== Geselecteerde tekst ==
Overslaan en naar de inhoud gaan

Rb Den Haag 080217 Deelgeschil. Slangklem in been werknemer geslagen. Werkgever aansprakelijk

Rb Den Haag 080217 Deelgeschil. Slangklem in been werknemer geslagen. Werkgever aansprakelijk
- Kosten gevorderd en toegewezen: € 3.176,83

2 De feiten
2.1.
Op 18 november 2015 heeft een ongeval plaatsgevonden waarbij [verzoeker] letsel heeft opgelopen. [verzoeker] was toen als [functie] uitgeleend aan DZM.

2.2.
[verzoeker] was de dag van het ongeval met twee andere medewerkers de gebruikelijke werkzaamheden aan het verrichten waaronder met het met hoge druk inblazen van glasvezeltubes in een leiding. Tijdens het inblazen is de luchtslang van de compressor gesprongen en is de slangklem (die de luchtslang aan een slangpilaar moet vastklemmen) in het bovenbeen van [verzoeker] gekomen. Vervolgens is [verzoeker] per ambulance naar het ziekenhuis vervoerd. In het ziekenhuis is [verzoeker] geopereerd en is de slangklem uit zijn been verwijderd. [verzoeker] wordt door het UWV arbeidsongeschikt geacht.

2.3.
DZM heeft het ongeval gemeld bij de Inspectie SZW. De arbeidsinspecteur komt – voor zover relevant – tot de volgende conclusie:

“De luchtslang schoot bij de compressor van de slangpilaar af. Dit kon gebeuren omdat er een verkeerde maar slangklem was gebruikt waarmee de slang op de slangpilaar was gemonteerd.

== Verzameld materiaal ==
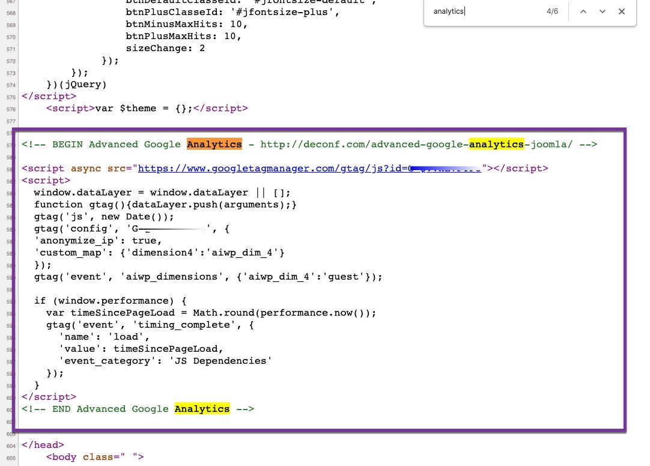Viewport: 650px width, 466px height.
Task: Select line number 604 in the gutter
Action: coord(10,446)
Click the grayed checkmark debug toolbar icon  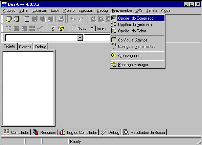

== Opdracht ==
Op welke datum vond volgens de uitspraak over het ongeval met de slangklem dat ongeval plaats?

== Antwoord ==
Het ongeval vond plaats op 18 november 2015.